> _To do_:
Copy the rows from the first one through the line that contains "point(208,275)", switching "screenshot" to "image" and leaving everything else unchanged.

> _Entries shown_:
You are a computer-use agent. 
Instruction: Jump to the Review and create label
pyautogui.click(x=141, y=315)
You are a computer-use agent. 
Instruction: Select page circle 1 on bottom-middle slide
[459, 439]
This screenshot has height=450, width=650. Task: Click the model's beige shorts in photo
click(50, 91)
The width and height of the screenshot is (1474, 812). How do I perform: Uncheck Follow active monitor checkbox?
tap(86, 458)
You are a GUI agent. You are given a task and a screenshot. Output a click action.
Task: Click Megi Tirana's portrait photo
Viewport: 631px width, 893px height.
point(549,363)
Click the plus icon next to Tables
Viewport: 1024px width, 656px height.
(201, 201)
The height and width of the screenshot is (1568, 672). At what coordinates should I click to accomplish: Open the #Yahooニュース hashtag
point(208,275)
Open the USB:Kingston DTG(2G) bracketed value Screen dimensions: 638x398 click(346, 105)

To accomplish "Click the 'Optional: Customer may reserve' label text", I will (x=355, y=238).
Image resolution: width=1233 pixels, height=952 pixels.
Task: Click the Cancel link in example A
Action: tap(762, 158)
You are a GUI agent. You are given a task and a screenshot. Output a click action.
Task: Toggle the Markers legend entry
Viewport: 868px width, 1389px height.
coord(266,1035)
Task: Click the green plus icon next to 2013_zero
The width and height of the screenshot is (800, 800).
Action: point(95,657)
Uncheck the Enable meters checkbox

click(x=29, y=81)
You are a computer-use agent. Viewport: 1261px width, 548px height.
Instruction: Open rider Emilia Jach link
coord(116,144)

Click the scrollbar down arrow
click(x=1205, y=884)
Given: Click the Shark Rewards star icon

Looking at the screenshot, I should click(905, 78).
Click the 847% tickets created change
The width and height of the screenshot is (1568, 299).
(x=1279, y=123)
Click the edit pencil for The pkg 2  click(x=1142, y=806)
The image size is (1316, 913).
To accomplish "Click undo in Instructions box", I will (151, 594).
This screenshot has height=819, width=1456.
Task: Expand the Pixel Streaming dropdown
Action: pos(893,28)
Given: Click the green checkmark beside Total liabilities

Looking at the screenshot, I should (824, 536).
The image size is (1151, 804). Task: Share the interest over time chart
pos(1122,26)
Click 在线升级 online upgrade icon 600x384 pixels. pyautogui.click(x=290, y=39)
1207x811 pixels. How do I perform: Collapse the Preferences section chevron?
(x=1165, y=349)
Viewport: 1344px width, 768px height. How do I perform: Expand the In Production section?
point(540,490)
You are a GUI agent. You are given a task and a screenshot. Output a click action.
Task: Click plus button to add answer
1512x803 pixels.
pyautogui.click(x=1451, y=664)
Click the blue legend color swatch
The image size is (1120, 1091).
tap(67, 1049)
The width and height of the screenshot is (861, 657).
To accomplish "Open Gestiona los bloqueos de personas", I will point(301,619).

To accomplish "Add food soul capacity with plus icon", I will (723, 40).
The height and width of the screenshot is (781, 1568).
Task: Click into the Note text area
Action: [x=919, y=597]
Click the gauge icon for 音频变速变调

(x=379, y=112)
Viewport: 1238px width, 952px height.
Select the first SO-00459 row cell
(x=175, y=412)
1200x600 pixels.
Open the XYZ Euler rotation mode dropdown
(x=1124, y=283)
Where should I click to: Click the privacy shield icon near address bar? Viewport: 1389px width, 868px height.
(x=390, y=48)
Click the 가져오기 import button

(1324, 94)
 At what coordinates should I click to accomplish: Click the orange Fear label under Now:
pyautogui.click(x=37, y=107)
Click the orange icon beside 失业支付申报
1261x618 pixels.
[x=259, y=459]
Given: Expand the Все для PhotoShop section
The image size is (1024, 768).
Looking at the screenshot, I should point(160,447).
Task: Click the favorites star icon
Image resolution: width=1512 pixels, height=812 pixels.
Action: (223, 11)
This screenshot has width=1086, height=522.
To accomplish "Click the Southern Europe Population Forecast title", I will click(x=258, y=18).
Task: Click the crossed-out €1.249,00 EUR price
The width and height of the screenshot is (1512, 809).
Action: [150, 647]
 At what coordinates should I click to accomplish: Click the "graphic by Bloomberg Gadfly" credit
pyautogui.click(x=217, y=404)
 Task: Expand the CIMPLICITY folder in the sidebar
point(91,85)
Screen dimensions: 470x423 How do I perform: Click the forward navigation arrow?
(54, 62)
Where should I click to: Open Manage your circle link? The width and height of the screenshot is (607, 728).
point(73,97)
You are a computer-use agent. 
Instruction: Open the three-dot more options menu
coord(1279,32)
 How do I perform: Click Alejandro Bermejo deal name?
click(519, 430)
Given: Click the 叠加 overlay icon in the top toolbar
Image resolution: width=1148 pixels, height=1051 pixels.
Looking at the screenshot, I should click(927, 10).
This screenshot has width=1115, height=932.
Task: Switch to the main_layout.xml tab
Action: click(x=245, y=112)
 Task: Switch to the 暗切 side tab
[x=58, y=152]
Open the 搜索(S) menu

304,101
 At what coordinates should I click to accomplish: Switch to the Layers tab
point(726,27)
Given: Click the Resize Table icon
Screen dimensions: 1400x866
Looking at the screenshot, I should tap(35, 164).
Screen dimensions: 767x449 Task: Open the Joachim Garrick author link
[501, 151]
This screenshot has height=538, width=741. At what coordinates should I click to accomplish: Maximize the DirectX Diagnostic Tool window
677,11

> _Expected answer_:
You are a computer-use agent. 
Instruction: Jump to the Review and create label
pyautogui.click(x=141, y=315)
You are a computer-use agent. 
Instruction: Select page circle 1 on bottom-middle slide
[459, 439]
This image has height=450, width=650. Task: Click the model's beige shorts in photo
click(50, 91)
The width and height of the image is (1474, 812). How do I perform: Uncheck Follow active monitor checkbox?
tap(86, 458)
You are a GUI agent. You are given a task and a image. Output a click action.
Task: Click Megi Tirana's portrait photo
Viewport: 631px width, 893px height.
point(549,363)
Click the plus icon next to Tables
Viewport: 1024px width, 656px height.
(201, 201)
The height and width of the image is (1568, 672). At what coordinates should I click to accomplish: Open the #Yahooニュース hashtag
point(208,275)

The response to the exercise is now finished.